Members will be aware of general details associated with the superannuation surcharge which is a tax levied on the employer contributions to high income employees.
Superannuation: In addition to other tax on superannuation benefits, the Australian Taxation Office assesses the surcharge debt for each member and requires the particular superannuation fund to pay the debt. Members would recall that amendments to all Territory government schemes in 1998 provided for the surcharge debts paid to the Taxation Office be recovered from the member when a benefit is paid on leaving the particular scheme. Unfortunately, the surcharge debts which arise during the course of employment may not be assessed and notified until the member has ceased employment and commenced receipt of a pension. The surcharge legislation requires that where a member leaves a scheme, any surcharge debt is sent to the member for payment, not to the scheme. Currently, the surcharge accounts being received relate to the 1996-97 financial year. One of the problems encountered is that where a member retires, it could be up to 2 years after a pension has commenced before the full extent of a surcharge debt is known to the former member. These surcharge debts could be substantial and not readily able to be met if the pension is the only source of income. The aim with the amendments is to allow part of the pension to be commuted under particular conversion factors for the sole purpose of the retired member paying a surcharge debt to the Australian Taxation Office.
I now refer to the proposed amendments to the Administrators Pensions Act. As it stands, the existing act does not, except in exceptional circumstances, provide a benefit when service is less than 5 years, although a minimum lump sum payment is payable under the Superannuation Guarantee Safety Net Act. In addition, the level of retirement benefits payable is not generally in keeping with the benefits payable in other jurisdictions. The requirement to serve 5 years as Administrator in order to receive a benefit is an unrealistic constraint for a worthy incumbent who, for whatever reason, wishes to serve a lesser period. Of the 8 Administrators to have retired since the early 1960s, only 3 served for 5 years or more.

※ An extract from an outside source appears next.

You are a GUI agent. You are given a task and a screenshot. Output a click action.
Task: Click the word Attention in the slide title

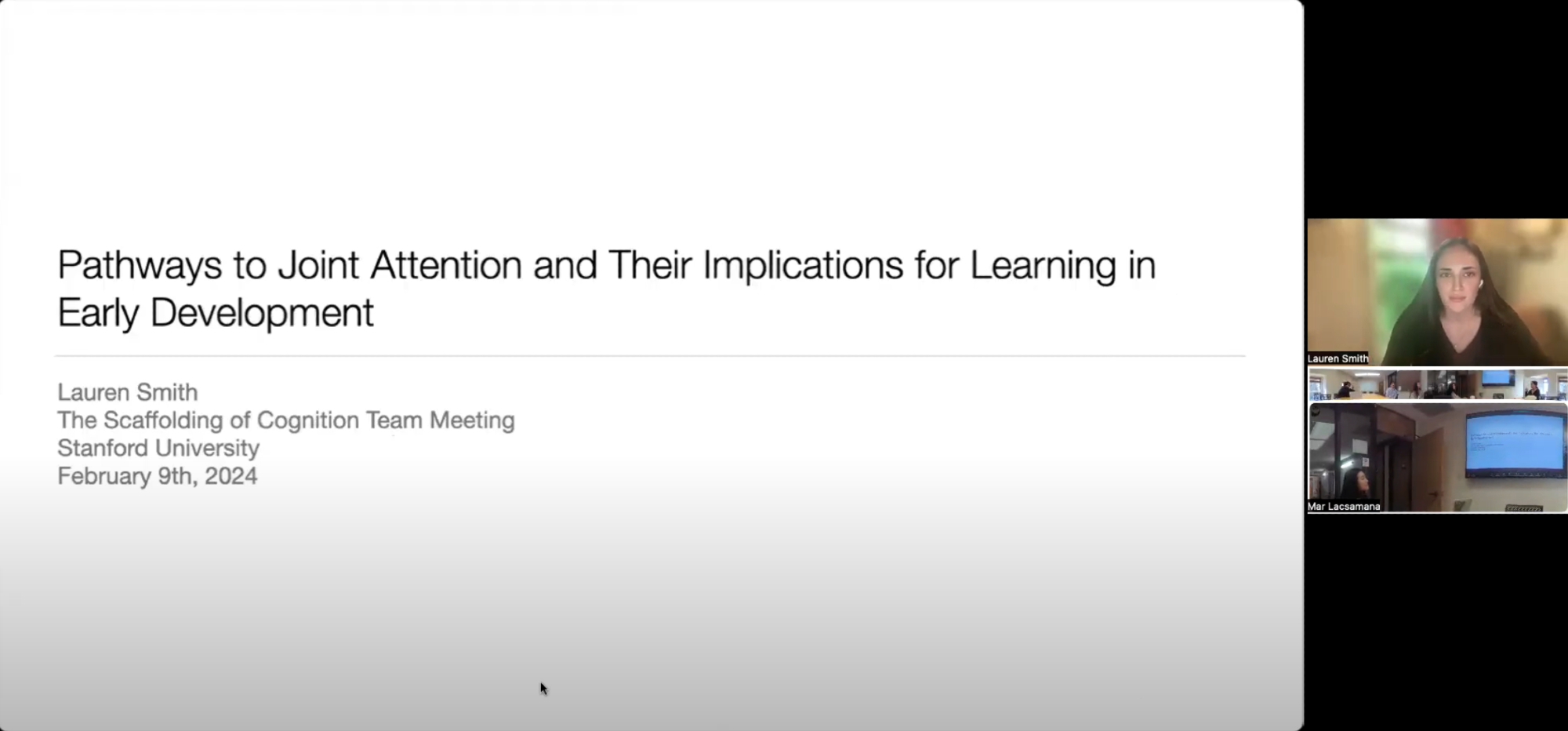point(445,265)
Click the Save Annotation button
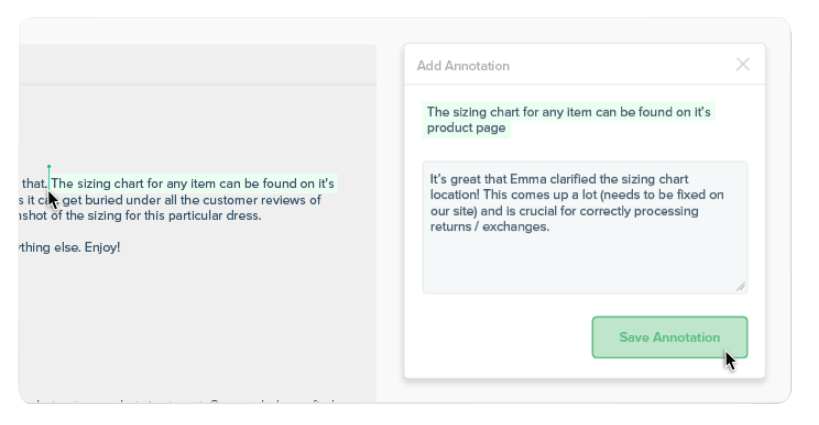Image resolution: width=819 pixels, height=425 pixels. point(670,337)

Queensland, Tasmania and the Territory all impose a 5-year minimum period of service before a pension is paid, while South Australia has a 4½-year period of minimum service. Victoria also has a 5-year period but allows payment of a pro-rata pension for shorter periods. The Commonwealth applies no minimum period of service, while New South Wales and Western Australia do not legislate governor’s retirement benefits. The approach taken by Victoria is the simplest, most equitable model, which will remove this anomaly. The Administrators Pensions Amendment Bill provides for a pro-rata pension to be paid to retired Administrators who serve for periods of less than 5 years. The act currently provides for a pension to be paid equal to 50% of an Administrator’s salary, as varied from time to time; currently this equates to $64 950. This pension value is considerably lower than the average pension payable to the Governor-General and the Governors of Victoria, Tasmania, Queensland and South Australia of about $90 000.

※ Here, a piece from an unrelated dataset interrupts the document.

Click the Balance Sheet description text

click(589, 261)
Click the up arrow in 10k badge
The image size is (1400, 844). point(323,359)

This bill proposes to increase the pension payable to a retired Administrator from 50% of salary to 60%. This will increase the pension currently payable to $77 940, still short of the $90 000 payable in other jurisdictions but an improvement on the current situation. The bill also proposes to broaden the offset provisions in the act to include all retirement and separation benefits payable in respect of any previous renumerative activity. The existing offset provisions provide that the pension payable will be reduced by the actuarial value of any pension or lump sum retirement benefit payable in respect of previous public sector employment.
This is potentially inequitable by applying offsets or pension reductions to Administrators who are former public servants but not to Administrators who are former private sector employees. This bill will remove this anomaly. The bill also proposes that the government should be able to determine an alternative pension amount to provide a retirement benefit for an individual for their service to the Territory after taking into account the individual’s specific circumstances.

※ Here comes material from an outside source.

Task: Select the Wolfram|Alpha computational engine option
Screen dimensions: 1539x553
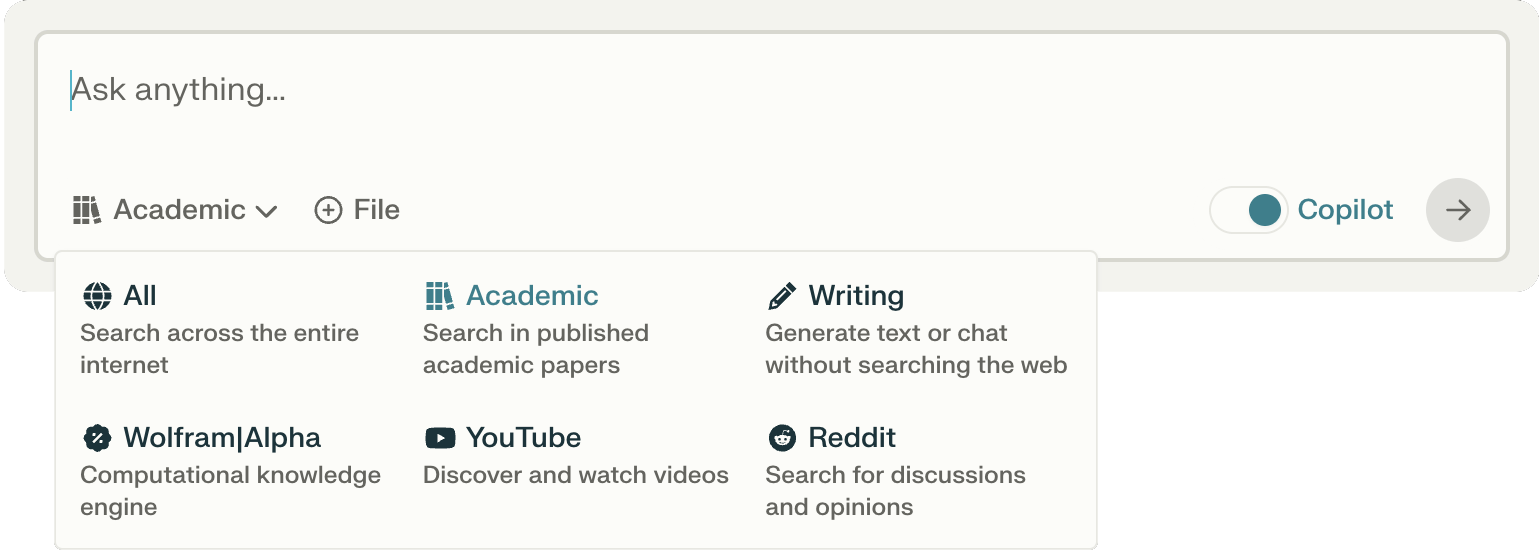Action: [x=231, y=472]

The bill further requires that an alternative amount determined must be tabled in the Legislative Assembly, this will ensure the transparency of any determination. This approach is similar to the situation in New South Wales and Western Australia where there is no legislation covering the retirement benefit of Governors. In those jurisdictions arrangements are determined individually for each Governor.
The amendments to the Administrators Pensions Act contained in this bill will ensure the act serves the intended purpose of providing an appropriate retirement benefit for retiring Administrators. I commend the bill to honourable members.
Debate adjourned.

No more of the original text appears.